Iyoukeen Bay and Peril Strait

Jul 26, 2019 - National Geographic Sea Lion

If we only had one day in Southeast Alaska, today would have been the one. Fortunately we had six days of marvelous experiences here, but today was a wonderful “Grand Finale” to our expedition. Our morning was spent taking in the temperate rainforest of the Tongass National Forest on Chichagof Island at Iyoukeen Bay and exploring the shore waters by kayak and Zodiac, with a full immersion experience by some of our Global Explorers.

We made good use of our remaining time as, navigating toward the entrance to Peril Strait and ultimately to Sitka for our departure, scouring the shoreline and distant waters ahead for wildlife. Our efforts did not disappoint! We managed to spot a lone humpback whale feeding actively on the dense schools of herring. This 40-ton giant was taking shallow dives, blowing an ensnaring ring of bubbles below the surface to confuse and condense the herring and then thrusting its massive bulk in the middle of the ring. With its massive mouth and rostrum breaking the surface, lower mandible opened wide and ventral pouch expanded, this goliath of the deep gorged itself on the tiny but abundant little herring. Later as we entered the strait we were fortunate enough to get extensive views of separate sets of coastal brown bears with their cubs scouring the tidal zone for marine invertebrates. The female bruins will spend nearly two and a half years tending to their young, teaching them as much as one can about the ways of life and survival in the temperate rainforests of Southeast Alaska.

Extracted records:
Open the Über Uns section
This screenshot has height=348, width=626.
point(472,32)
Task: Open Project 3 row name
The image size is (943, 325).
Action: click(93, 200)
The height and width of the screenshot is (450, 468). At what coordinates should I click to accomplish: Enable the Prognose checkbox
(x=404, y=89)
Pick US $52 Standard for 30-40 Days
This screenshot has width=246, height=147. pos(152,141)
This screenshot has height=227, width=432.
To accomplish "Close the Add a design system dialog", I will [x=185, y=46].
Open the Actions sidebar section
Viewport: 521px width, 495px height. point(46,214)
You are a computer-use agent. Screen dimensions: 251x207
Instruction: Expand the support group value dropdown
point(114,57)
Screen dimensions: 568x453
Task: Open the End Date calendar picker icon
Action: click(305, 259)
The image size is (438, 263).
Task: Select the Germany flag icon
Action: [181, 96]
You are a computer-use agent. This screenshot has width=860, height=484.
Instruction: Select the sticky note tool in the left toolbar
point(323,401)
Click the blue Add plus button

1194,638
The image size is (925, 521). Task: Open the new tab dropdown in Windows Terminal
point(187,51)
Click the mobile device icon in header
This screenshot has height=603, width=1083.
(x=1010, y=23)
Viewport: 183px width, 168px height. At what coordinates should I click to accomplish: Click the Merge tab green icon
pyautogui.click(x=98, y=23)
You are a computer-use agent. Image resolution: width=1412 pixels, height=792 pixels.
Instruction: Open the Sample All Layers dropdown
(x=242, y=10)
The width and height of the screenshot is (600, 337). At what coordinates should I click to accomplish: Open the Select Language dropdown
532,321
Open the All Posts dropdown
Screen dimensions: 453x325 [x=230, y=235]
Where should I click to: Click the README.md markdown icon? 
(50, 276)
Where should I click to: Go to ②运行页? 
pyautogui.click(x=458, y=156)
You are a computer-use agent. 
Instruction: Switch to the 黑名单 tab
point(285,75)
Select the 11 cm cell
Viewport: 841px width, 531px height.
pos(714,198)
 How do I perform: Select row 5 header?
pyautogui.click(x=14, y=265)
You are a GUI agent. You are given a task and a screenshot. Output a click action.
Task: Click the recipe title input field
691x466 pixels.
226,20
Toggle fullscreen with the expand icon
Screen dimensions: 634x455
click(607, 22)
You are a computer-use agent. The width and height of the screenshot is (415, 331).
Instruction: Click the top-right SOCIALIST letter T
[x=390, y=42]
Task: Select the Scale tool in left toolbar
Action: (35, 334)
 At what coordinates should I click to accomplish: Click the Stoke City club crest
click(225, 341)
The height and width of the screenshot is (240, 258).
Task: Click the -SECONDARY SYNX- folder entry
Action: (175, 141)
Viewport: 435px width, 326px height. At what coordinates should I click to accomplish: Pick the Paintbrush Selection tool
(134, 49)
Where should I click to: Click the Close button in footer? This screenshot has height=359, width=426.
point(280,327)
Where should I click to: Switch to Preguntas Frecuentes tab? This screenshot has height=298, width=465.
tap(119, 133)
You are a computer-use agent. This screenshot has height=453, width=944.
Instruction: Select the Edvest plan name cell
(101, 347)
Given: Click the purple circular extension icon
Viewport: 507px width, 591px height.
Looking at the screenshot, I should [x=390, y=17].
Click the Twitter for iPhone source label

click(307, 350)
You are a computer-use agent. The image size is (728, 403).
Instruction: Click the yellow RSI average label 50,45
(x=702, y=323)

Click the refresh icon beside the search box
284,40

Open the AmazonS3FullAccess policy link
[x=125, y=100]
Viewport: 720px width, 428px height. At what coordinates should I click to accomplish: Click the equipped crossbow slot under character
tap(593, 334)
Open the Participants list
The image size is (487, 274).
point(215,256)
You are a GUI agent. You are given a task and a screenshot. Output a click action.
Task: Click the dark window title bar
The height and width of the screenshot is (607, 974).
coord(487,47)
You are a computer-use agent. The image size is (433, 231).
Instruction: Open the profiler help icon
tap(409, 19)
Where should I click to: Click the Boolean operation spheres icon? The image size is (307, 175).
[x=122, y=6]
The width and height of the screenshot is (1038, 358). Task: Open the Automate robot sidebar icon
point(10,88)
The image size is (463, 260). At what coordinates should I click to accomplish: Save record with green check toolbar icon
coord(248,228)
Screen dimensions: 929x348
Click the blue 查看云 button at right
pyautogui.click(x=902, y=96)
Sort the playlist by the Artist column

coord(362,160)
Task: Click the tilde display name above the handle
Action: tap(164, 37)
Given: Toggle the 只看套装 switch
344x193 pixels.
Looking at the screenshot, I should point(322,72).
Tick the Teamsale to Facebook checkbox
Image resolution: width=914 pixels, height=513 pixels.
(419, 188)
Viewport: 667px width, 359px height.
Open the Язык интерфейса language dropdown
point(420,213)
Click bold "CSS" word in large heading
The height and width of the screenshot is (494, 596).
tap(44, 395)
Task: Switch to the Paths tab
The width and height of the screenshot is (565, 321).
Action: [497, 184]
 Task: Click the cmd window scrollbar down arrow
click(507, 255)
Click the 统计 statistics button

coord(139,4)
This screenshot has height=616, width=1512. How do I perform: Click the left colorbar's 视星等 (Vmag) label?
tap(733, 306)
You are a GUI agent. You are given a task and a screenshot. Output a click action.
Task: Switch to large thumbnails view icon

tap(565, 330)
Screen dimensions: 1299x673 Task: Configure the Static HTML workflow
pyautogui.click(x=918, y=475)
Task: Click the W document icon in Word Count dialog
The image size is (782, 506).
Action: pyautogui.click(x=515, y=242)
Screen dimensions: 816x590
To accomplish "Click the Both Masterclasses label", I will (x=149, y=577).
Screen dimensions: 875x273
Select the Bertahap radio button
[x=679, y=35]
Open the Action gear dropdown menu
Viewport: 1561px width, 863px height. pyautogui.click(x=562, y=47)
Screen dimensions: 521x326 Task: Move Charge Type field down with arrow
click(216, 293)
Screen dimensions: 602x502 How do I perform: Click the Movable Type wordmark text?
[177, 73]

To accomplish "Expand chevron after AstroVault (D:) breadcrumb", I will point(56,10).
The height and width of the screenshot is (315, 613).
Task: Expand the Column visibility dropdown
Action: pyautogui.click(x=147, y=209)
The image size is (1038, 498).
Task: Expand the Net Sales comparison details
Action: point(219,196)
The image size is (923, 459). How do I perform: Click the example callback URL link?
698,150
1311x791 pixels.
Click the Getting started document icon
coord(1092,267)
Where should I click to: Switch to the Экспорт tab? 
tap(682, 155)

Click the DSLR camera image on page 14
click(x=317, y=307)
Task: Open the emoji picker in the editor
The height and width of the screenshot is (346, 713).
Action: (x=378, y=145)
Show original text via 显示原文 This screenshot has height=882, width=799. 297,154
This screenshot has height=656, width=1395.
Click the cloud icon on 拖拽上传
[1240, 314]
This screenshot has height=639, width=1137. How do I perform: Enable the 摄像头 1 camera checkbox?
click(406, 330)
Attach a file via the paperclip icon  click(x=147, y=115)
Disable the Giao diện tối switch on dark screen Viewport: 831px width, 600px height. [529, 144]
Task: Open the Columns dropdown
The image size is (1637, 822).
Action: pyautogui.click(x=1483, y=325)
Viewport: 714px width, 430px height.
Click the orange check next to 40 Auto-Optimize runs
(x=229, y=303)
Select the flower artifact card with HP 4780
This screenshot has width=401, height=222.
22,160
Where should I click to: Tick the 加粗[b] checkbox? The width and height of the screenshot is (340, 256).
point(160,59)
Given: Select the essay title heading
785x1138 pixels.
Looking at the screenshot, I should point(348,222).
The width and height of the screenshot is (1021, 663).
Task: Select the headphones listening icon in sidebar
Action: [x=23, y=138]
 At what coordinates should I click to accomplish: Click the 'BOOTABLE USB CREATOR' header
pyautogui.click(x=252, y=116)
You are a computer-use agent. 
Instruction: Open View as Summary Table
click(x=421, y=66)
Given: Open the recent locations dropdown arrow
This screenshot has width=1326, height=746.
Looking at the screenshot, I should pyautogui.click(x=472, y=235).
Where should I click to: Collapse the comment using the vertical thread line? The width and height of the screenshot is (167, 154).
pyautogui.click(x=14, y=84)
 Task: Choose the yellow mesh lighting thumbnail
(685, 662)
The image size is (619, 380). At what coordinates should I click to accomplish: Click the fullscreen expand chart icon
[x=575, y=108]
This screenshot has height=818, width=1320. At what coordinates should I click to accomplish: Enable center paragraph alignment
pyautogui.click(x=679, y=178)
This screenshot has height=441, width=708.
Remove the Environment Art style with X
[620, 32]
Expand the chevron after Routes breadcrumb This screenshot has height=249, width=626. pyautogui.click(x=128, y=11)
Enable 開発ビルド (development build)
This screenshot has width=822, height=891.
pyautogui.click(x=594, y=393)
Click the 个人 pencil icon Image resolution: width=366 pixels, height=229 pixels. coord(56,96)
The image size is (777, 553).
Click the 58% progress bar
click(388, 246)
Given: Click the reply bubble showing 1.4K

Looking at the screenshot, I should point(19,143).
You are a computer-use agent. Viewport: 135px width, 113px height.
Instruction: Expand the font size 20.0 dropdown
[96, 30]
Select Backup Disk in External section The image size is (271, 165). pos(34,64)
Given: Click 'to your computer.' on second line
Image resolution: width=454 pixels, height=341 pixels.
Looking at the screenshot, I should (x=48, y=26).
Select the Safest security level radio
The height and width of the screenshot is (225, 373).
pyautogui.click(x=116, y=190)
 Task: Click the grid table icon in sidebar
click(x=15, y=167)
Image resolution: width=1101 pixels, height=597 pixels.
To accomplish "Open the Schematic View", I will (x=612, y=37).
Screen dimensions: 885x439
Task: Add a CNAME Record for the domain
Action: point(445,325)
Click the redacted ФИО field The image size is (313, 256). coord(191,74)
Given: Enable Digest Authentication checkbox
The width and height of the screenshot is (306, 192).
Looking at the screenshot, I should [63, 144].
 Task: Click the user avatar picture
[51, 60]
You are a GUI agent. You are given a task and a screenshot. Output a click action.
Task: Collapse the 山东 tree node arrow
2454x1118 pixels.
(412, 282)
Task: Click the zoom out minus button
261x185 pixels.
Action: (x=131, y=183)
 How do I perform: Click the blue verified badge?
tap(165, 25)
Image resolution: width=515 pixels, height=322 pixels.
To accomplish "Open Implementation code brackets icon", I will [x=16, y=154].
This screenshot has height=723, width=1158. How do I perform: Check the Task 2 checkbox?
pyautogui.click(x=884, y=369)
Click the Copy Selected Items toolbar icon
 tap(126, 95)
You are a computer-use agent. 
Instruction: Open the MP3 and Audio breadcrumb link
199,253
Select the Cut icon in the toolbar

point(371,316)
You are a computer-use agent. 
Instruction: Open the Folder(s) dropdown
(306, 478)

* [SHORT PROBLEM 1]
Print the stretch of the expedition report from "Jul 26, 2019" through "our Global Explorers.", word for word.
* [SHORT PROBLEM 2]
According to the expedition report, how long do the female brown bears spend tending to their young?

* [RIGHT ANSWER 1]
Jul 26, 2019 - National Geographic Sea Lion

If we only had one day in Southeast Alaska, today would have been the one. Fortunately we had six days of marvelous experiences here, but today was a wonderful “Grand Finale” to our expedition. Our morning was spent taking in the temperate rainforest of the Tongass National Forest on Chichagof Island at Iyoukeen Bay and exploring the shore waters by kayak and Zodiac, with a full immersion experience by some of our Global Explorers.

* [RIGHT ANSWER 2]
Nearly two and a half years.